Problem details
Using the listing below, reproduce exactly the lines from the one with "Viewport: 719px width, 374px height." through the last, with all pictures left out.

Input data
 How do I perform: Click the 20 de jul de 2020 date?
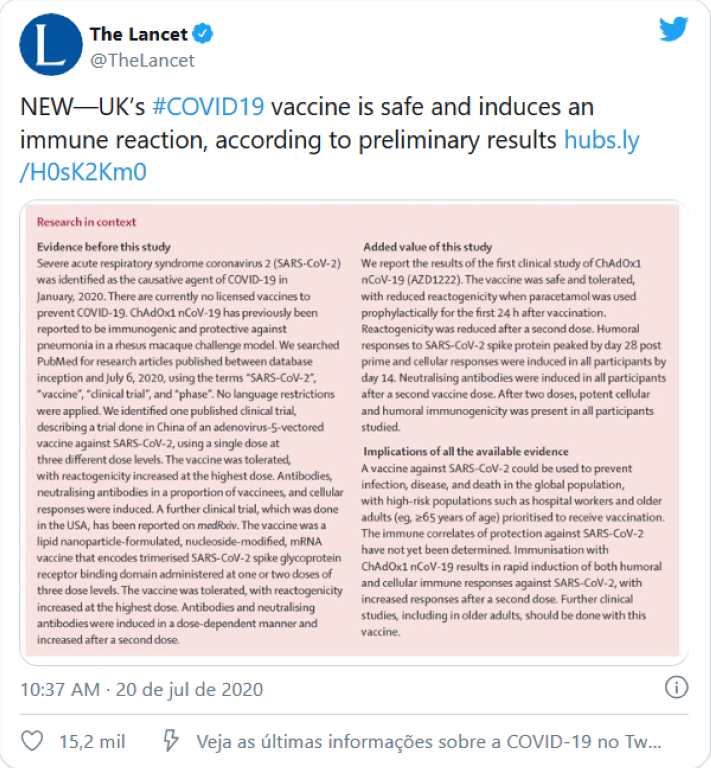coord(189,689)
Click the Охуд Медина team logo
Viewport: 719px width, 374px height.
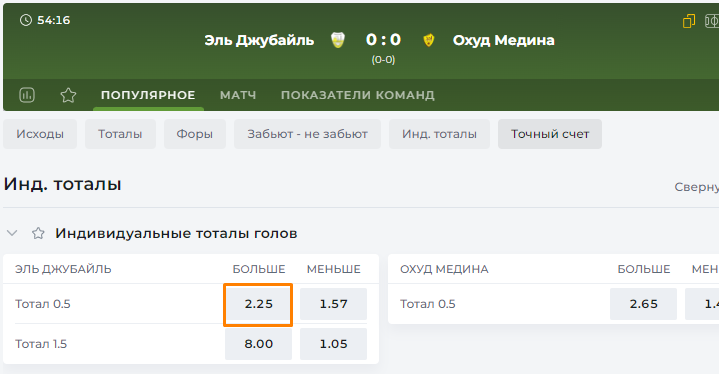pyautogui.click(x=429, y=40)
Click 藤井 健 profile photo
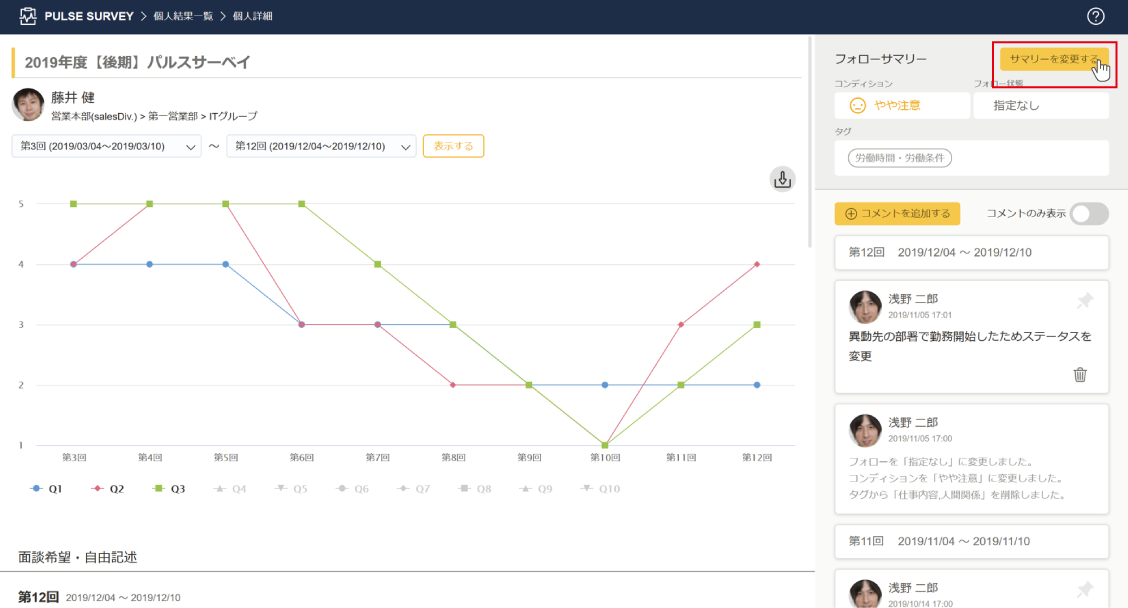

Task response
Viewport: 719px width, 374px height.
pyautogui.click(x=429, y=40)
Click 藤井 健 profile photo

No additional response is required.